(Stored records)
+++++

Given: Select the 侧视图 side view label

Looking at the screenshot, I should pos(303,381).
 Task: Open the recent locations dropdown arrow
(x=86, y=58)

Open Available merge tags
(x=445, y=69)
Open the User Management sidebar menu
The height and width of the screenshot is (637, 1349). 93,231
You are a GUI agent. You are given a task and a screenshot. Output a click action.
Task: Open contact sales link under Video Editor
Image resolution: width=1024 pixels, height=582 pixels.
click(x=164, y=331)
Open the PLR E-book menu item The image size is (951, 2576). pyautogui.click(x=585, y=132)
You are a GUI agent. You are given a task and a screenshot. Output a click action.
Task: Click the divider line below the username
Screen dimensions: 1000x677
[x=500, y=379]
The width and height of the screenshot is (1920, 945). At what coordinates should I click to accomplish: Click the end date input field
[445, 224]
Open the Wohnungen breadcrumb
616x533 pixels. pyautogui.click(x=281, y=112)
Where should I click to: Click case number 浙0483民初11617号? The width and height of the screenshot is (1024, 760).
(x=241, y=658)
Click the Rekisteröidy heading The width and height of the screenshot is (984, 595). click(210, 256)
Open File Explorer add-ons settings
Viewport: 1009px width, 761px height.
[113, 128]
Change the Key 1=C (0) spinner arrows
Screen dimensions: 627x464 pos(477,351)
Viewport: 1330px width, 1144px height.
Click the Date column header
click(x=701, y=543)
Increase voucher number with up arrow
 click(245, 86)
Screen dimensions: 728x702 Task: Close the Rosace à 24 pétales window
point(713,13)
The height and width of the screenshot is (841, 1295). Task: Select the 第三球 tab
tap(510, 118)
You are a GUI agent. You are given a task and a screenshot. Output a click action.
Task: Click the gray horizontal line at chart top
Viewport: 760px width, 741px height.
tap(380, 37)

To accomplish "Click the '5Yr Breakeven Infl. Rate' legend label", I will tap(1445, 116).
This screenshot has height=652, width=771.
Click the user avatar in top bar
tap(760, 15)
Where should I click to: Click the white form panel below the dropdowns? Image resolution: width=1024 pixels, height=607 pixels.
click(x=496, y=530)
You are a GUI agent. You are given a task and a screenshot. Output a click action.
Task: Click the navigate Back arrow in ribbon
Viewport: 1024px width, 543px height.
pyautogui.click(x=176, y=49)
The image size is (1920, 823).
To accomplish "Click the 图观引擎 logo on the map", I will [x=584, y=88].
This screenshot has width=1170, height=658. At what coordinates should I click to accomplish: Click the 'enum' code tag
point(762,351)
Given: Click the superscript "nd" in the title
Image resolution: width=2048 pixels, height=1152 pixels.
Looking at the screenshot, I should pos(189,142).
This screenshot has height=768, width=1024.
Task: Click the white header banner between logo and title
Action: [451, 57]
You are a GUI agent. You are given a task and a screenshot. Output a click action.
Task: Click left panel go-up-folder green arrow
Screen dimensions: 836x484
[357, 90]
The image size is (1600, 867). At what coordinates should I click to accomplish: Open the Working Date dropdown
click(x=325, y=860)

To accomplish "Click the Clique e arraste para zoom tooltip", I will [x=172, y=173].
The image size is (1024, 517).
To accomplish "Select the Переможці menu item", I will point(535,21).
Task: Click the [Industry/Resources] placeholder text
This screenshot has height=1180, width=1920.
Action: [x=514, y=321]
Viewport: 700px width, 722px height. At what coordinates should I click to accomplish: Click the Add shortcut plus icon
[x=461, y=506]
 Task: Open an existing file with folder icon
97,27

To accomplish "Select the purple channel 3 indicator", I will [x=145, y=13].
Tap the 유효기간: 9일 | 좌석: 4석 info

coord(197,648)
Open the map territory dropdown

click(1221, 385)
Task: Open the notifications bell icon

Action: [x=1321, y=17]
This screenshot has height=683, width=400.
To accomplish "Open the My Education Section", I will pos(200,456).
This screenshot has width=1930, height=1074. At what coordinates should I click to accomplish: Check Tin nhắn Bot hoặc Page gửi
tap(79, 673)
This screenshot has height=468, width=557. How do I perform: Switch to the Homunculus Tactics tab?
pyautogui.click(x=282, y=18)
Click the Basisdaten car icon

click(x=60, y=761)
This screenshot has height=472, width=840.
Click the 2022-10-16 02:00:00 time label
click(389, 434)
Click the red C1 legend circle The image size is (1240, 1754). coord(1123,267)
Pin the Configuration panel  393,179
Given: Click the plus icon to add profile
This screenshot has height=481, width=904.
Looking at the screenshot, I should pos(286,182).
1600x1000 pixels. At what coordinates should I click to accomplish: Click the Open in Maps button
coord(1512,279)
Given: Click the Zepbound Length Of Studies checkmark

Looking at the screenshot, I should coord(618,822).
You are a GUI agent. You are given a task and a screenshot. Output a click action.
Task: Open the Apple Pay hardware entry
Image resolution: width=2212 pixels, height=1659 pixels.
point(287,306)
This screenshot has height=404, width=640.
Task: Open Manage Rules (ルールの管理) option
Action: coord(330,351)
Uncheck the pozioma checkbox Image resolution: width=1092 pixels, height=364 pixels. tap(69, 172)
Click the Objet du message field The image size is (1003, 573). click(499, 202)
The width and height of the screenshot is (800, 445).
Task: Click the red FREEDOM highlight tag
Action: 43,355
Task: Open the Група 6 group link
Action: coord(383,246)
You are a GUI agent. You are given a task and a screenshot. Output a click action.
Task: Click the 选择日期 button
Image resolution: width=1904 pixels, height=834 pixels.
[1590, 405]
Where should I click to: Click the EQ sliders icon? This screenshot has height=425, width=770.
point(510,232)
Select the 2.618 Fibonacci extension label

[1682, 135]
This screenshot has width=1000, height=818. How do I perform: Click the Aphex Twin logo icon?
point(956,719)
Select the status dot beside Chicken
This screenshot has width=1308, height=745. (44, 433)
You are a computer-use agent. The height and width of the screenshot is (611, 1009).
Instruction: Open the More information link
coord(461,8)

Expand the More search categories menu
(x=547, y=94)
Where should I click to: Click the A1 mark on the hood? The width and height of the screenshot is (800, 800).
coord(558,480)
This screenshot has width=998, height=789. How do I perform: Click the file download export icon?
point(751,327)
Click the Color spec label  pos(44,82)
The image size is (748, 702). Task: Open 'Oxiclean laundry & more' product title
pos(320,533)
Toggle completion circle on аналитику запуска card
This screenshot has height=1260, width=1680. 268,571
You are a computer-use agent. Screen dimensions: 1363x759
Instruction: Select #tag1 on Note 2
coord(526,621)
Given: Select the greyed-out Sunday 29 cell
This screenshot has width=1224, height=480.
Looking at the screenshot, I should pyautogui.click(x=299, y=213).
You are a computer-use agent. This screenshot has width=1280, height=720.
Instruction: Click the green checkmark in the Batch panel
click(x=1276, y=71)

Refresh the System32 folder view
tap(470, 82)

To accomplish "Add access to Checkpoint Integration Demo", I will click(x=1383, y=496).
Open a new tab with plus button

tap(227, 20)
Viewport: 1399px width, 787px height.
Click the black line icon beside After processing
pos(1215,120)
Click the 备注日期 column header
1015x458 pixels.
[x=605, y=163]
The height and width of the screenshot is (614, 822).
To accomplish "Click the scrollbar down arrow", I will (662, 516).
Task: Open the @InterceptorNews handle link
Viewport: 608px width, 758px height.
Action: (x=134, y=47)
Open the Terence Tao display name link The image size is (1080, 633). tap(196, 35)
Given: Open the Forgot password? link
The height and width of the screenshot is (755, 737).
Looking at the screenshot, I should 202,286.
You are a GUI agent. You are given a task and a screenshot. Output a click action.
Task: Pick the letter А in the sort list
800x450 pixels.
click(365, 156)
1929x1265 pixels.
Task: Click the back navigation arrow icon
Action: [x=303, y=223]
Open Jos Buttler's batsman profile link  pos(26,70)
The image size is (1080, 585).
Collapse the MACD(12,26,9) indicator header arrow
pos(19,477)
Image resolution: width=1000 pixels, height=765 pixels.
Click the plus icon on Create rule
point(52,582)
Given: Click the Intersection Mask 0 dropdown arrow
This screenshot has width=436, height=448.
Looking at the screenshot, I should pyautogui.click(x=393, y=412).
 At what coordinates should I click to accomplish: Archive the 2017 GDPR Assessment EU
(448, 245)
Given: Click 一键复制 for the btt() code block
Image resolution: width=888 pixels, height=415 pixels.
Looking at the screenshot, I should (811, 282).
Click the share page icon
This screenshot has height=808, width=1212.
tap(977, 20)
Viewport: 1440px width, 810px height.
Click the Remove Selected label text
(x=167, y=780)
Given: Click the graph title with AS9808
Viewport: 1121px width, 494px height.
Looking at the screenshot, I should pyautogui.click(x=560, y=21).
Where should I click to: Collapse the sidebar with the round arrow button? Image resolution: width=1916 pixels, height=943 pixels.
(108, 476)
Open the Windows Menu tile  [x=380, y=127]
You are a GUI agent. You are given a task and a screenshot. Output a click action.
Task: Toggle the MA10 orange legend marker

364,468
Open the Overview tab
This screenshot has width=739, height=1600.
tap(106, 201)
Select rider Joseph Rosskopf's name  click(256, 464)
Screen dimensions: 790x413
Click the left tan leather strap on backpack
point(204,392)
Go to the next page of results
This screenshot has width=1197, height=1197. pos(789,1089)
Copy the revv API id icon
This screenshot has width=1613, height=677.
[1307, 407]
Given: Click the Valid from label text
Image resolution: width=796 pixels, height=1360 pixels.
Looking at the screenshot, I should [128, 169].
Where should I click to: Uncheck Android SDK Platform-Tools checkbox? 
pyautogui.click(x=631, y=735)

+++++

*Exercise brief*
Among the records, find every line with the word "profile" and copy it.

*Problem solution*
Given: Click the plus icon to add profile
Open Jos Buttler's batsman profile link  pos(26,70)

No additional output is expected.